--- Provided records Enclosed Below ---

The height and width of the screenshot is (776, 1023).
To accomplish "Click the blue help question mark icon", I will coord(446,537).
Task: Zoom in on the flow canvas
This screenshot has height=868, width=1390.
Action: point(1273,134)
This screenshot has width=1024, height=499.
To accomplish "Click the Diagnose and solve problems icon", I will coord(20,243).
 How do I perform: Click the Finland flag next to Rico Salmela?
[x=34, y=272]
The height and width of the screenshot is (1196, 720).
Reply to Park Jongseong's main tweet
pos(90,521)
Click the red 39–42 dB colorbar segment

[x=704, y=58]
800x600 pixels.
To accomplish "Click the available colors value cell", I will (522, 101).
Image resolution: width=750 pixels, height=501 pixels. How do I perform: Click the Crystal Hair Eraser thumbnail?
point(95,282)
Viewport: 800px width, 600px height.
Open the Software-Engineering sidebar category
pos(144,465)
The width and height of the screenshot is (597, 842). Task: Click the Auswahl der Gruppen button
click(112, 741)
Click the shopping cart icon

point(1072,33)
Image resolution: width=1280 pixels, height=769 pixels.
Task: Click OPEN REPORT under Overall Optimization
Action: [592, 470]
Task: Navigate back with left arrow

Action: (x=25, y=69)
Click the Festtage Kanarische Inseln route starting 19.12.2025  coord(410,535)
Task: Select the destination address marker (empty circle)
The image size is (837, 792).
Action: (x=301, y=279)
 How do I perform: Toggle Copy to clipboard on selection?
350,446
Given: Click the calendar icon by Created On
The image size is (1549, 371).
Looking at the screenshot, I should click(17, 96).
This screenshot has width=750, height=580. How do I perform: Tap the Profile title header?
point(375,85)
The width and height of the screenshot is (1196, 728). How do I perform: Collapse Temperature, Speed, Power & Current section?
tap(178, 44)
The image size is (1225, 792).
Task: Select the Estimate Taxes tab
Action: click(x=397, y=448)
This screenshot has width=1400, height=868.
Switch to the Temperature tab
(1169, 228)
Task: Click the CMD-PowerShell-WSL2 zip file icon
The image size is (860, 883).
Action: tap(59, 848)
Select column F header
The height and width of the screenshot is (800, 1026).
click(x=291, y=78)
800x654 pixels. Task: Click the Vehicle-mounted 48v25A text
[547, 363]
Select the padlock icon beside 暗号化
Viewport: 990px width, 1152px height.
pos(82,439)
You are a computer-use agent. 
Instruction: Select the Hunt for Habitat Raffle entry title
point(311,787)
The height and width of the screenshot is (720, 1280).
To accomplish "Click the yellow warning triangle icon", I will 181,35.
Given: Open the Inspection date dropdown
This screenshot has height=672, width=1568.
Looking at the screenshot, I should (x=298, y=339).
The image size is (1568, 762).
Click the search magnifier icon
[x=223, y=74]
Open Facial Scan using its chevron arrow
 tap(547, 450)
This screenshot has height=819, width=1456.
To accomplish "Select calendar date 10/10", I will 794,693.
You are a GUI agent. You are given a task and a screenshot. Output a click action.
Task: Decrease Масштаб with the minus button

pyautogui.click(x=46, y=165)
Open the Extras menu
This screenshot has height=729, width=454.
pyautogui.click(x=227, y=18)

--- End of Enclosed Provided records ---

▶ **Work to be completed**: Could you please give the number of lines in the data above that contain the word "date"? Only the number is needed.

▶ **Task output**: 2